Closed henningonsbring closed 2 years ago

henningonsbring commented 2 years ago

The purpose of the code changes are as follows:

Running nanopore analysis with the most recent container(s?) causes articNcovNanopore:sequenceAnalysisMedaka:articMinIONMedaka to crash. When it worked we used muscle v3.8, recently an unknown update has upgraded muscle to v5.1. In 5.1 the syntax is different and the -in and -out flag has changed names to -align and -output. Further the developers refers to v5 as a "major re-write", therefore it could be risky to use this version.
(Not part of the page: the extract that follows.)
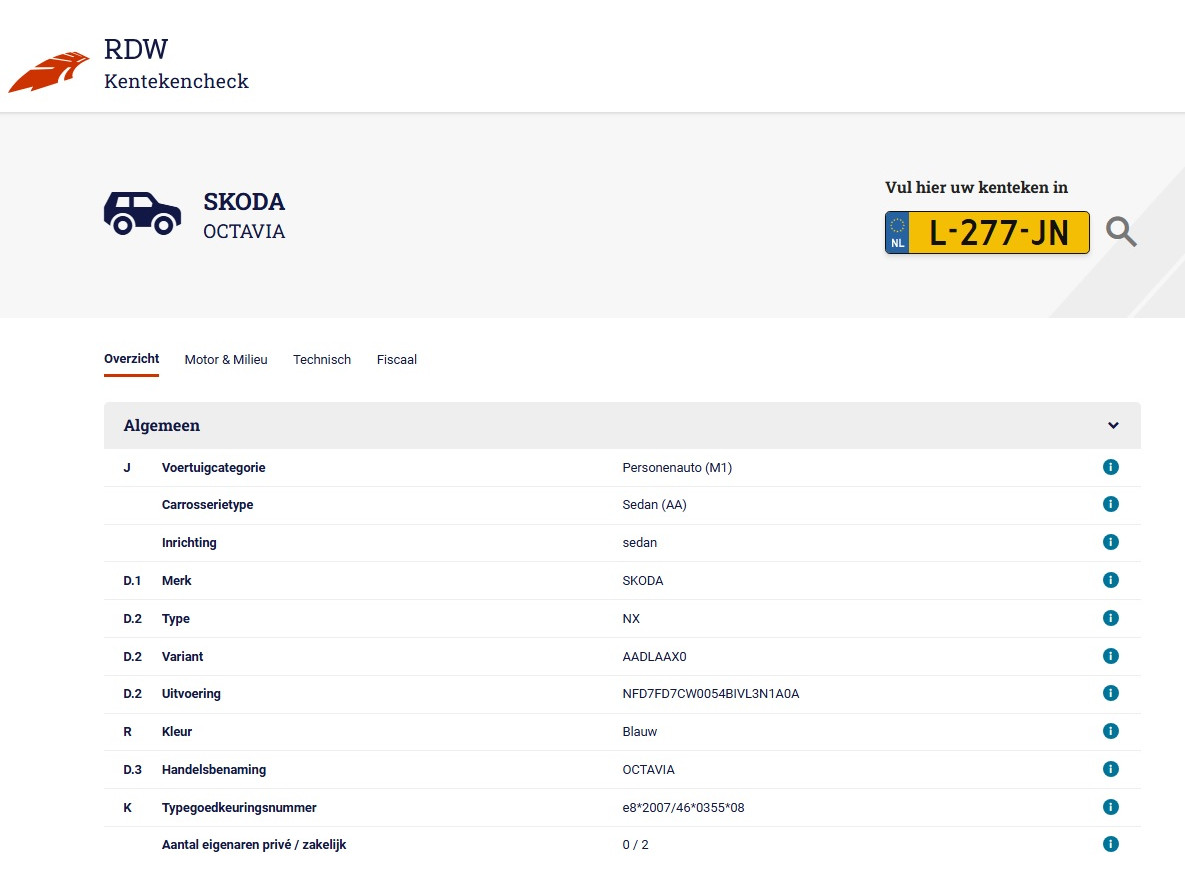Viewport: 1185px width, 888px height.
Task: Open info icon for Carrosserietype row
Action: tap(1110, 504)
Me and @talnor have failed to identify which recent dependency upgrade that causes muscle to be upgraded. I suggest we just add muscle=3.8 to the .yml file to make sure analysis wont get stuck on:

Invalid command line
Unknown option in

Standard test procedure

This version is a:

JD2112 commented 2 years ago

Great! Thanks for the info. :) I had the same issue on Tuesday with articNcovNanopore:sequenceAnalysisNanopolish:articMinIONNanopolish. It showed Running: muscle -in 20200311_1427_X1_FAK72834_a3787181_barcode09.muscle.in.fasta -out 20200311_1427_X1_FAK72834_a3787181_barcode09.muscle.out.fasta Command failed:muscle -in 20200311_1427_X1_FAK72834_a3787181_barcode09.muscle.in.fasta -out 20200311_1427_X1_FAK72834_a3787181_barcode09.muscle.out.fasta

I already updated muscle=3.8 in the nanopore yml file (primer-scheme branch; on reply issues #46) which is not merged yet!

Please feel free to merge whenever you have time.